_TASK BRIEF_: Print all of the following rows verbatim, line for line.

[Rows of pointing data]
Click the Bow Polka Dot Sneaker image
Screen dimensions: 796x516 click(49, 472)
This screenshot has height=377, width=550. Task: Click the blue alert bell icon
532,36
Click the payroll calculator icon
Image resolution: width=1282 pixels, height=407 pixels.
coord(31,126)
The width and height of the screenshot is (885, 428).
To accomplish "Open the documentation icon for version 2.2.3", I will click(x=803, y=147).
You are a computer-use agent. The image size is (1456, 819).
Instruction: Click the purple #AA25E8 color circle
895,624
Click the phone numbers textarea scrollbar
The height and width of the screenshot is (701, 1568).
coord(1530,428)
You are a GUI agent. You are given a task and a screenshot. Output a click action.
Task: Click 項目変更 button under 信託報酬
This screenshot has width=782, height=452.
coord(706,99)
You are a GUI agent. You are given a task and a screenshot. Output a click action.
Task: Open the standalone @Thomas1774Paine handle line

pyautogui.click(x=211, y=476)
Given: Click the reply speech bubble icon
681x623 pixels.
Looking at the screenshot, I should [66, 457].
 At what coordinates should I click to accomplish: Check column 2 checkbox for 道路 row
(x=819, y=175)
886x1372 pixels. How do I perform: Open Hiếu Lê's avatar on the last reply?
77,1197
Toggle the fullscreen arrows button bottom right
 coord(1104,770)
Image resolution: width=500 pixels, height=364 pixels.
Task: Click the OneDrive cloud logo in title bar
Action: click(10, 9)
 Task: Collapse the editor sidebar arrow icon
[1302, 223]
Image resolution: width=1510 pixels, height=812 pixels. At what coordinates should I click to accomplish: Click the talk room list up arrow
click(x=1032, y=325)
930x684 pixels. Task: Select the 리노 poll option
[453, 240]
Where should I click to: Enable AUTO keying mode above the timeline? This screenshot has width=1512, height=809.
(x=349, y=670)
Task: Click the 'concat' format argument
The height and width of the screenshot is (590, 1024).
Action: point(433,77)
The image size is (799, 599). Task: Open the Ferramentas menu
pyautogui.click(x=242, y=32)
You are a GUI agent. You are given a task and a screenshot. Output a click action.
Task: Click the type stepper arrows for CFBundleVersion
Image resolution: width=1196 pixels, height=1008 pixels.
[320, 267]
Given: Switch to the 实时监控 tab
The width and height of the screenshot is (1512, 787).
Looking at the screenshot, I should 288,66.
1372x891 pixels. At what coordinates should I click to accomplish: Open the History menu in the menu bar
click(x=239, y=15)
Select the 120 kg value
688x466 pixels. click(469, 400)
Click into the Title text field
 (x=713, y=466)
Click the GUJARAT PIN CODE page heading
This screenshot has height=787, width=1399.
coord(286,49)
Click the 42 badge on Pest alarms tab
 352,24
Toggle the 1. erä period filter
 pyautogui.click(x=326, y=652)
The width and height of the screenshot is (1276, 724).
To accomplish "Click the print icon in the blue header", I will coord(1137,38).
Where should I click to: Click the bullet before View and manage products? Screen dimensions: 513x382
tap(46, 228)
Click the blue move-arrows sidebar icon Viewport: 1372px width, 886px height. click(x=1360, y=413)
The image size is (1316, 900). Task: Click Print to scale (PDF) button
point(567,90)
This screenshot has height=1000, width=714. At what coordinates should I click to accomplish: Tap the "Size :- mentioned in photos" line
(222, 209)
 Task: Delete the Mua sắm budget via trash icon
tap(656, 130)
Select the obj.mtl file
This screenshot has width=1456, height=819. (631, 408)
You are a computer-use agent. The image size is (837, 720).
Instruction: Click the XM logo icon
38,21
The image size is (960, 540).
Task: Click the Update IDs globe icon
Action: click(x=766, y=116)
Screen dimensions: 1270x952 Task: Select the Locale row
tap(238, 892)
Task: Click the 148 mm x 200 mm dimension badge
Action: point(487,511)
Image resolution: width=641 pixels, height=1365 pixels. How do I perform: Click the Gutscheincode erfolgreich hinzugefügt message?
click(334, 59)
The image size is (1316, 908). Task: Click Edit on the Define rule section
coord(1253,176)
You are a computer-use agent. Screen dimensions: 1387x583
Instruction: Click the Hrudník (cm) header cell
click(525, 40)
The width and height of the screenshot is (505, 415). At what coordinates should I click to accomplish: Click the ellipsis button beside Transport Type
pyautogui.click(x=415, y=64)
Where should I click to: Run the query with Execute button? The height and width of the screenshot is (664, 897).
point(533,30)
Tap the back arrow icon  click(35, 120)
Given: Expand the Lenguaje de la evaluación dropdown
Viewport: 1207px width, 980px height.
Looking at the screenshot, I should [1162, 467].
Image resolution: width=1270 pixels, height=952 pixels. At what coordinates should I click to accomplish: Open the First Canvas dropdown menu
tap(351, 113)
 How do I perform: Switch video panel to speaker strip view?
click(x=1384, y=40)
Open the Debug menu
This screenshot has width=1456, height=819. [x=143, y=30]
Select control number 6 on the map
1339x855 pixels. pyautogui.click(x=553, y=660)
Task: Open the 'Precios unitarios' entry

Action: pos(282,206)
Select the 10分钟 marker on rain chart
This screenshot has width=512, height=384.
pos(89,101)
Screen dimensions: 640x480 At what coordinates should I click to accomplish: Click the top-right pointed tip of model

_ANSWER_:
Click the Bow Polka Dot Sneaker image
Screen dimensions: 796x516 click(49, 472)
This screenshot has height=377, width=550. Task: Click the blue alert bell icon
532,36
Click the payroll calculator icon
Image resolution: width=1282 pixels, height=407 pixels.
coord(31,126)
The width and height of the screenshot is (885, 428).
To accomplish "Open the documentation icon for version 2.2.3", I will click(x=803, y=147).
You are a computer-use agent. The image size is (1456, 819).
Instruction: Click the purple #AA25E8 color circle
895,624
Click the phone numbers textarea scrollbar
The height and width of the screenshot is (701, 1568).
coord(1530,428)
You are a GUI agent. You are given a task and a screenshot. Output a click action.
Task: Click 項目変更 button under 信託報酬
This screenshot has width=782, height=452.
coord(706,99)
You are a GUI agent. You are given a task and a screenshot. Output a click action.
Task: Open the standalone @Thomas1774Paine handle line

pyautogui.click(x=211, y=476)
Given: Click the reply speech bubble icon
681x623 pixels.
Looking at the screenshot, I should [66, 457].
 At what coordinates should I click to accomplish: Check column 2 checkbox for 道路 row
(x=819, y=175)
886x1372 pixels. How do I perform: Open Hiếu Lê's avatar on the last reply?
77,1197
Toggle the fullscreen arrows button bottom right
 coord(1104,770)
Image resolution: width=500 pixels, height=364 pixels.
Task: Click the OneDrive cloud logo in title bar
Action: click(10, 9)
 Task: Collapse the editor sidebar arrow icon
[1302, 223]
Image resolution: width=1510 pixels, height=812 pixels. At what coordinates should I click to accomplish: Click the talk room list up arrow
click(x=1032, y=325)
930x684 pixels. Task: Select the 리노 poll option
[453, 240]
Where should I click to: Enable AUTO keying mode above the timeline? This screenshot has width=1512, height=809.
(x=349, y=670)
Task: Click the 'concat' format argument
The height and width of the screenshot is (590, 1024).
Action: point(433,77)
The image size is (799, 599). Task: Open the Ferramentas menu
pyautogui.click(x=242, y=32)
You are a GUI agent. You are given a task and a screenshot. Output a click action.
Task: Click the type stepper arrows for CFBundleVersion
Image resolution: width=1196 pixels, height=1008 pixels.
[320, 267]
Given: Switch to the 实时监控 tab
The width and height of the screenshot is (1512, 787).
Looking at the screenshot, I should 288,66.
1372x891 pixels. At what coordinates should I click to accomplish: Open the History menu in the menu bar
click(x=239, y=15)
Select the 120 kg value
688x466 pixels. click(469, 400)
Click into the Title text field
 (x=713, y=466)
Click the GUJARAT PIN CODE page heading
This screenshot has height=787, width=1399.
coord(286,49)
Click the 42 badge on Pest alarms tab
 352,24
Toggle the 1. erä period filter
 pyautogui.click(x=326, y=652)
The width and height of the screenshot is (1276, 724).
To accomplish "Click the print icon in the blue header", I will coord(1137,38).
Where should I click to: Click the bullet before View and manage products? Screen dimensions: 513x382
tap(46, 228)
Click the blue move-arrows sidebar icon Viewport: 1372px width, 886px height. click(x=1360, y=413)
The image size is (1316, 900). Task: Click Print to scale (PDF) button
point(567,90)
This screenshot has height=1000, width=714. At what coordinates should I click to accomplish: Tap the "Size :- mentioned in photos" line
(222, 209)
 Task: Delete the Mua sắm budget via trash icon
tap(656, 130)
Select the obj.mtl file
This screenshot has width=1456, height=819. (631, 408)
You are a computer-use agent. The image size is (837, 720).
Instruction: Click the XM logo icon
38,21
The image size is (960, 540).
Task: Click the Update IDs globe icon
Action: click(x=766, y=116)
Screen dimensions: 1270x952 Task: Select the Locale row
tap(238, 892)
Task: Click the 148 mm x 200 mm dimension badge
Action: point(487,511)
Image resolution: width=641 pixels, height=1365 pixels. How do I perform: Click the Gutscheincode erfolgreich hinzugefügt message?
click(334, 59)
The image size is (1316, 908). Task: Click Edit on the Define rule section
coord(1253,176)
You are a computer-use agent. Screen dimensions: 1387x583
Instruction: Click the Hrudník (cm) header cell
click(525, 40)
The width and height of the screenshot is (505, 415). At what coordinates should I click to accomplish: Click the ellipsis button beside Transport Type
pyautogui.click(x=415, y=64)
Where should I click to: Run the query with Execute button? The height and width of the screenshot is (664, 897).
point(533,30)
Tap the back arrow icon  click(35, 120)
Given: Expand the Lenguaje de la evaluación dropdown
Viewport: 1207px width, 980px height.
Looking at the screenshot, I should [1162, 467].
Image resolution: width=1270 pixels, height=952 pixels. At what coordinates should I click to accomplish: Open the First Canvas dropdown menu
tap(351, 113)
 How do I perform: Switch video panel to speaker strip view?
click(x=1384, y=40)
Open the Debug menu
This screenshot has width=1456, height=819. [x=143, y=30]
Select control number 6 on the map
1339x855 pixels. pyautogui.click(x=553, y=660)
Task: Open the 'Precios unitarios' entry

Action: pos(282,206)
Select the 10分钟 marker on rain chart
This screenshot has width=512, height=384.
pos(89,101)
Screen dimensions: 640x480 At what coordinates should I click to accomplish: Click the top-right pointed tip of model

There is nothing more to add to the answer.